Locked mode disruptions in DIII-D and application to ITER
H. Strauss, B. C. Lyons, M. Knolker

TL;DR
This paper demonstrates that resistive wall tearing modes (RWTM) cause thermal quenches in tokamaks, with implications for disruption mitigation and safety in ITER, based on data from DIII-D, theory, and simulations.
Contribution
It identifies RWTM as the primary cause of thermal quenches in locked mode disruptions and analyzes their behavior and impact in ITER.
Findings
RWTMs grow to cause complete thermal quenches
RWTM growth time correlates with TQ duration
ITER disruptions may be less severe than previously thought
Abstract
Disruptions are a serious problem in tokamaks, in which thermal and magnetic energy confinement is lost. This paper uses data from the DIII-D experiment, theory, and simulations to demonstrate that resistive wall tearing modes (RWTM) produce the thermal quench (TQ) in a typical locked mode shot.
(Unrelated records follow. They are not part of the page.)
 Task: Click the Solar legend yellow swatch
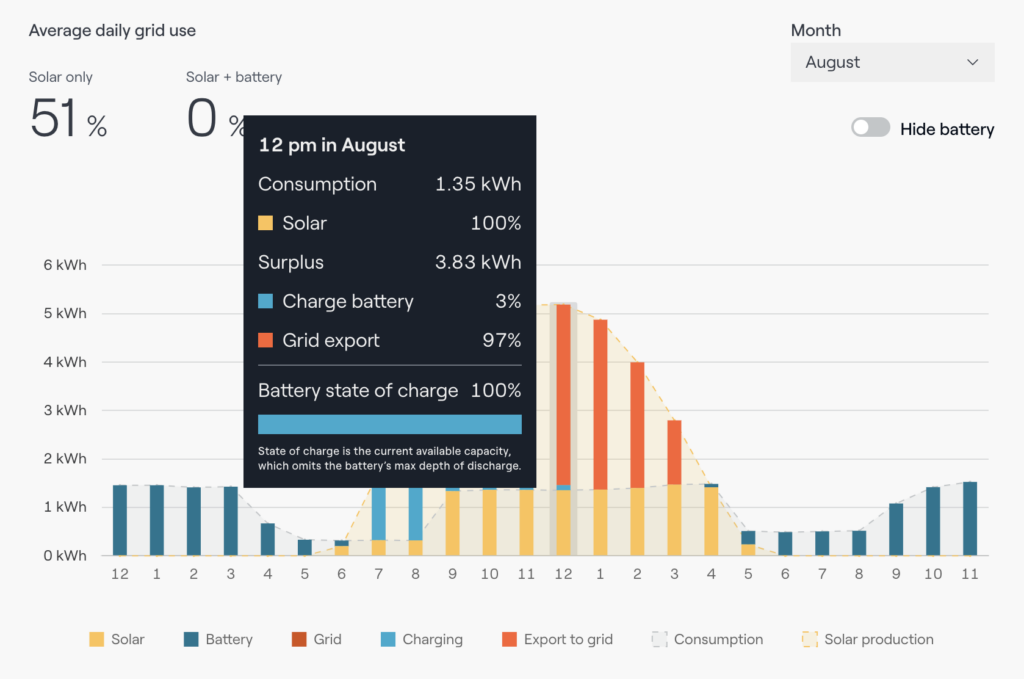click(97, 639)
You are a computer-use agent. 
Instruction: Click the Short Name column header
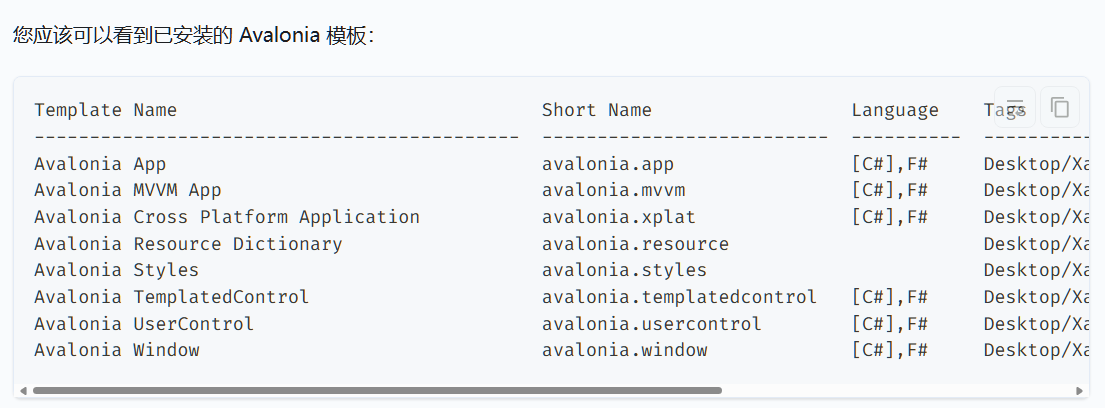[596, 110]
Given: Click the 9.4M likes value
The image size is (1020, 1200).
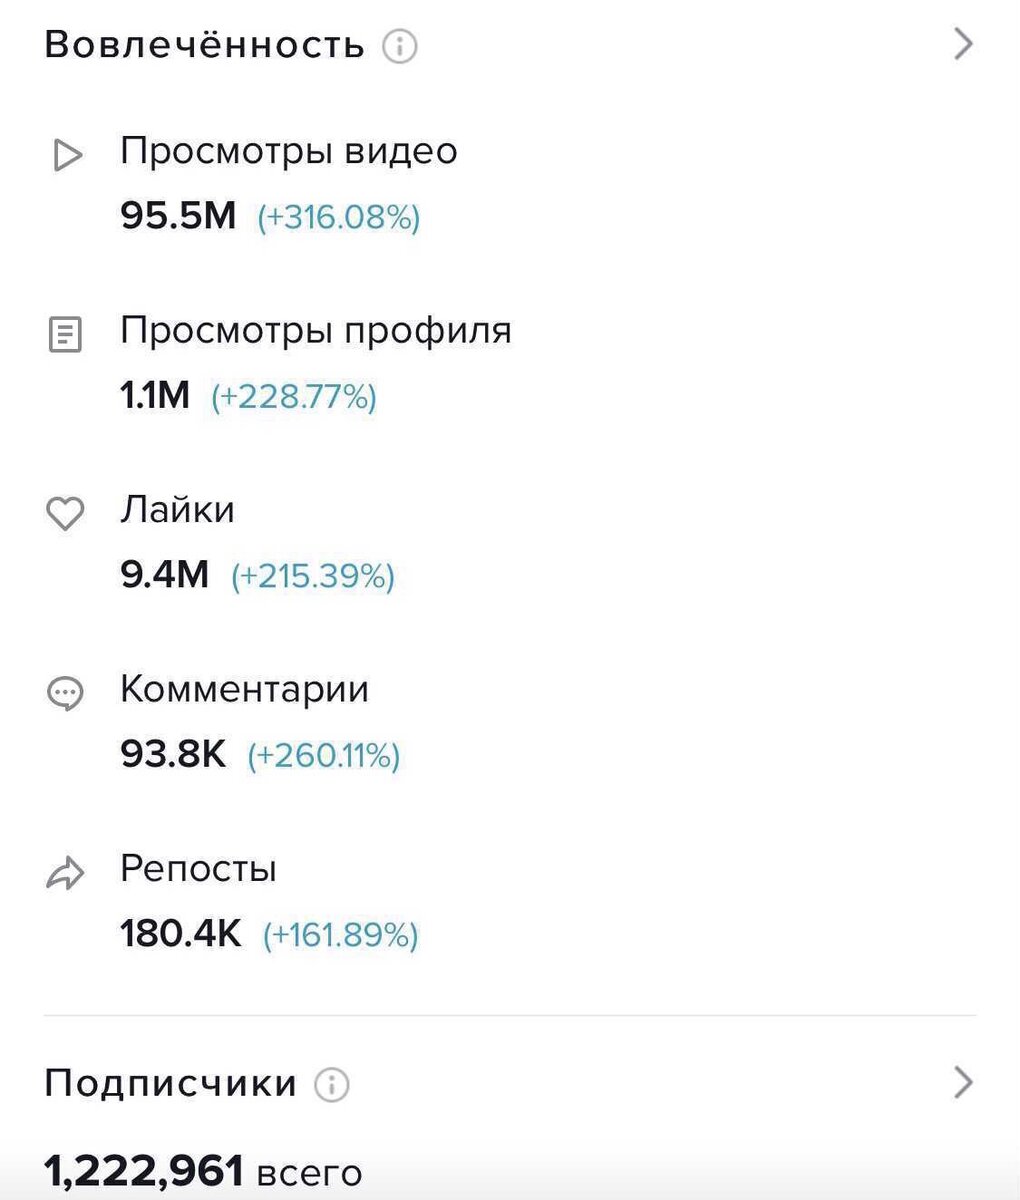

Analysis of the linear RWTM dispersion relation shows the parameter dependence of the growth rate, particularly on the resistive wall time. Linear simulations of the locked mode equilibrium show that it is unstable with a resistive wall, and stable with an ideally conducting wall. Nonlinear simulations demonstrate that the RWTM grows to sufficient amplitude to cause a complete thermal quench. The RWTM growth time is proportional to the thermal quench time. The nonlinearly saturated RWTM magnetic perturbation amplitude agrees with experimental measurements. The onset condition is that the q = 2…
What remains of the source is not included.